La seconda forca caudina è data dalle clausole automatiche di aumento dell’IVA. Qui possiamo dare alcune cifre: i tre anni di quota 100 potrebbero costare, a regime, circa 11 miliardi di euro l’anno (un costo complessivo per la misura fra i 30 ed i 35 miliardi di euro sul triennio). Il costo effettivo del reddito di cittadinanza si va assestando sui 6 miliardi l’anno (anche se va detto che il miliardo risparmiato non verrà imputato alla diminuzione del deficit, ma speso in altro modo anche se, al momento, non è chiaro come). Sui tre anni si parla comunque di un costo complessivo di 18-19 miliardi. La somma dei due interventi costerà quindi 16-17 miliardi all’anno per i primi tre anni (dopo i quali “quota 100” dovrebbe cessare, trattandosi di misura temporanea e contingente). Il primo gennaio 2020, salvo diversa copertura nella prossima legge di bilancio, le aliquote IVA saliranno al 25,2% (ordinaria) ed al 13% (ridotta). Un ulteriore aumento automatico è previsto nel 2021. Il primo aumento vale circa 23 miliardi e la sua funzione è quella di impedire lo sforamento del parametro dato dal rapporto deficit/PIL (massimale del 3%) nato con gli accordi di Maastricht e poi via via mantenuto nei vari trattati successivi. La speranza espansiva del governo che confidava in aumento del denominatore, il PIL, per effetto delle risorse immesse nel Paese con quota 100 e con il reddito di cittadinanza sembra essere vana.
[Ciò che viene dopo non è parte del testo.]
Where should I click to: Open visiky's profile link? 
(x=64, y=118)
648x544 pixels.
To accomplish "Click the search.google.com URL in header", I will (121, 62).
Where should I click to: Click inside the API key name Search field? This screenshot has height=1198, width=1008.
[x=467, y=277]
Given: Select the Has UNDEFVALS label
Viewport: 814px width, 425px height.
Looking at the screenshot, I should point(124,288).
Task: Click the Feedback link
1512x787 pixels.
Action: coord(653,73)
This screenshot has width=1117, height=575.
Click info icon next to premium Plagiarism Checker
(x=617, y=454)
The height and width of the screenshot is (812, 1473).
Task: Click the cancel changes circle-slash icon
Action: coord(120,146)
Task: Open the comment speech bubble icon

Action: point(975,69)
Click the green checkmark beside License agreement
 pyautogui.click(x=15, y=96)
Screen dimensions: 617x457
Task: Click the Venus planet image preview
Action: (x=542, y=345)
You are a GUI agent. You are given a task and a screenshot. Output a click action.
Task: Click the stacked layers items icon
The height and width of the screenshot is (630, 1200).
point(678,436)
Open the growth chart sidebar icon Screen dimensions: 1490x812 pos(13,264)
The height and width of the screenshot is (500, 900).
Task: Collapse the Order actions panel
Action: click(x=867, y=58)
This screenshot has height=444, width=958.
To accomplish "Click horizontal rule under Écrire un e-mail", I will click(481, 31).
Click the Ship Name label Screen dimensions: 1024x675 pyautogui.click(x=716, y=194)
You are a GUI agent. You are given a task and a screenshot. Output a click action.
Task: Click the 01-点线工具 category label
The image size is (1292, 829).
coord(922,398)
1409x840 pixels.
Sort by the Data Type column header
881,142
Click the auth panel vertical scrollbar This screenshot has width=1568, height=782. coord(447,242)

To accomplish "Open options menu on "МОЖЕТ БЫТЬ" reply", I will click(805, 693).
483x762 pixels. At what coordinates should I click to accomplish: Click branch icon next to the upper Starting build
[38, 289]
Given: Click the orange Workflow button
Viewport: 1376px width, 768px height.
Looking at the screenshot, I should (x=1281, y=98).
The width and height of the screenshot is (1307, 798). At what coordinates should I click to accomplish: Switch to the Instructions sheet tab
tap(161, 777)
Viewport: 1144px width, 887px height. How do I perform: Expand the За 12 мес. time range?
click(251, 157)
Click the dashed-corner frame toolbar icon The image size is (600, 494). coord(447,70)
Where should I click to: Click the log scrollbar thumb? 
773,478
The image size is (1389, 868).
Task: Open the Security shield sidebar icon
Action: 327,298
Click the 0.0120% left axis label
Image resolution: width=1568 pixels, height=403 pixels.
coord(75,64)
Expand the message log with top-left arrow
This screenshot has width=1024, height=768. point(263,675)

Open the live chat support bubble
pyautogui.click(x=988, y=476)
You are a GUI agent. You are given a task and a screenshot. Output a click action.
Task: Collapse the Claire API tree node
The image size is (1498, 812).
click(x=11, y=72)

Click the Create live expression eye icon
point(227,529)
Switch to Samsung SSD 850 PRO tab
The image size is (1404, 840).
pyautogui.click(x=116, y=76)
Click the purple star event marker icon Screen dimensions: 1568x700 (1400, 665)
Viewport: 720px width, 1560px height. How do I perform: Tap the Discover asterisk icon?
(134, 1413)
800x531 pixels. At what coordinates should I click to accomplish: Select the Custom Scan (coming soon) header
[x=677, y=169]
Il PIL non aumenterà, mentre aumenta il deficit al numeratore. In pratica l’aumento automatico dell’IVA potrebbe non bastare (al netto di un prevedibile aumento del nero fiscale cioè dell’evasione IVA).

L’Italia, insomma, si troverà in una trappola data dalla necessità di finanziare con il debito di nuova emissione una maggior quota di spesa pubblica, mentre con l’IVA si infliggerà una stretta notevole alla domanda interna, comprimendo ulteriormente il PIL. Il debito di nuova emissione quasi certamente dovrà essere emesso ad un valore nominale ridotto in maniera notevole perché ci sarà eccesso di offerta sul mercato, venendo meno l’apporto della BCE. E tutto questo al netto di ulteriori manovre restrittive di finanza pubblica che, chiunque governerà l’Italia a ottobre, sarà necessario definire ed applicare.

Il risultato di questo mix di fattori è imprevedibile ed anche la posizione di Salvini non sarà facile: se alle Europee la Lega sfonda, superando il 25%, Salvini sarà tentato di far saltare il banco del governo. A questo punto difficilmente si andrà a votare, ma chi sosterrebbe una nuova maggioranza per un governo politico? L’alternativa è un governo “tecnico” (che ovviamente è sempre un governo politico, ma di natura istituzionale e su mandato del Presidente della Repubblica) al quale toccherebbe l’ingrato compito di mettere pesantemente le mani nelle tasche degli italiani, portando al massacro elettorale, un domani, quelle formazioni politiche che ne votassero fiducia e provvedimenti successivi. A questo punto Salvini tornerebbe sulla scena dopo aver scassato i conti, essersi eclissato al momento delle politiche “lacrime e sangue”, ripresentandosi nella primavera 2020 come il campione anti UE ed anti-euro per proporre un processo analogo alla Brexit, aprendo a scenari molto pericolosi per la coesione del Paese. Insomma, la Lega potrà solo tentare la via dell’avventurismo politico di matrice neo autarchica.

C’è da essere molto, molto preoccupati.